BRIEF> Will you reproduce verbatim the lines starting at the one that contains "You are a computer-use agent. Viewport: 1007px" and continuing through the last line, with both ends included?

-- BEGIN STORED RECORDS --

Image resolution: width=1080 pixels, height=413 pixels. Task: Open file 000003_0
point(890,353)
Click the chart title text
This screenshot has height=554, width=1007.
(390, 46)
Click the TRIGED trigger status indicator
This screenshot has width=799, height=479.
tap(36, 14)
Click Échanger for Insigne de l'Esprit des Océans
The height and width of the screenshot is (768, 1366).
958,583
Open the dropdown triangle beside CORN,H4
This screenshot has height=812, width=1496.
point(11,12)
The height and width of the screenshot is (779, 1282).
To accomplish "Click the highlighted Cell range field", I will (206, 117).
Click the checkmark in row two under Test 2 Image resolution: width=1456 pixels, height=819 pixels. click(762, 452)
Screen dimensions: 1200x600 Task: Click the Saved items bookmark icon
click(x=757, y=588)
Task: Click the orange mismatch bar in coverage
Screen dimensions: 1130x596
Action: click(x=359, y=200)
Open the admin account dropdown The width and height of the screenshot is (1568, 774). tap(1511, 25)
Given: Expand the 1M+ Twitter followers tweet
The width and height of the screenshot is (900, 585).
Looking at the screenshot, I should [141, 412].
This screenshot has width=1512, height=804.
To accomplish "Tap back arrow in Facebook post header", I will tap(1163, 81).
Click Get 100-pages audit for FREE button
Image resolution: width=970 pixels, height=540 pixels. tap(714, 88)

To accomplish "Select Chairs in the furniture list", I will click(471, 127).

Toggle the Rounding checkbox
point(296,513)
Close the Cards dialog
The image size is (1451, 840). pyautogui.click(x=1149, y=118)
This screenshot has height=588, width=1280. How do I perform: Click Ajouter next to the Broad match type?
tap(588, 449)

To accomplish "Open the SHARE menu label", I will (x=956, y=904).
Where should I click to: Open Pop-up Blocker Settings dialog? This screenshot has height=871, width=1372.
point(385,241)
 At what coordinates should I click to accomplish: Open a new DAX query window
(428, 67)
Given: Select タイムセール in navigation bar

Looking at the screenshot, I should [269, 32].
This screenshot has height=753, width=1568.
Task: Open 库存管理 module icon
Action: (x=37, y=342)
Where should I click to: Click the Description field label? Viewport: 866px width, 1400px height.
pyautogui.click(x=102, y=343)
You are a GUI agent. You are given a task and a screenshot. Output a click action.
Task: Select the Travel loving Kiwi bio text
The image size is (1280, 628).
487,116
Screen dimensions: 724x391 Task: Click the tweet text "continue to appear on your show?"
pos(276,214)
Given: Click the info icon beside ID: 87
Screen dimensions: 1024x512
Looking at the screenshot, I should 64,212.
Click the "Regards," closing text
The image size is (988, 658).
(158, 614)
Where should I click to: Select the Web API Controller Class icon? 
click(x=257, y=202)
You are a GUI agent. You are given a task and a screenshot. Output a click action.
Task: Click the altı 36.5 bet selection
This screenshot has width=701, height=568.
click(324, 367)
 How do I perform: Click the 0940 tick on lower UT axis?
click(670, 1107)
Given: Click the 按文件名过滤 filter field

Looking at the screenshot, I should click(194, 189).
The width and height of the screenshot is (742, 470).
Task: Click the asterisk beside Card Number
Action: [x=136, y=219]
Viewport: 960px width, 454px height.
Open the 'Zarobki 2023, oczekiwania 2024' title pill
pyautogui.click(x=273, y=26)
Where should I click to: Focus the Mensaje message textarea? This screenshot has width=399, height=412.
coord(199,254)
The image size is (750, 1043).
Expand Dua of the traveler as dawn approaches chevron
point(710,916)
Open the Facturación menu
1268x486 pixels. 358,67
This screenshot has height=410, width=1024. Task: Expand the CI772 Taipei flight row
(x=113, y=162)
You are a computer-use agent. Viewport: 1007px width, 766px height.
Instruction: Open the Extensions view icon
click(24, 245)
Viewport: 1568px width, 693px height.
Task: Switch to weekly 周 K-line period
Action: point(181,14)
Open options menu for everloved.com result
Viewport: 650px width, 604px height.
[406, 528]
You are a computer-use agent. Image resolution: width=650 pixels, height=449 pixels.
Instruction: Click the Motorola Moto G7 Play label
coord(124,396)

-- END STORED RECORDS --

SOLVED EXERCISE>
You are a computer-use agent. Viewport: 1007px width, 766px height.
Instruction: Open the Extensions view icon
click(24, 245)
Viewport: 1568px width, 693px height.
Task: Switch to weekly 周 K-line period
Action: point(181,14)
Open options menu for everloved.com result
Viewport: 650px width, 604px height.
[406, 528]
You are a computer-use agent. Image resolution: width=650 pixels, height=449 pixels.
Instruction: Click the Motorola Moto G7 Play label
coord(124,396)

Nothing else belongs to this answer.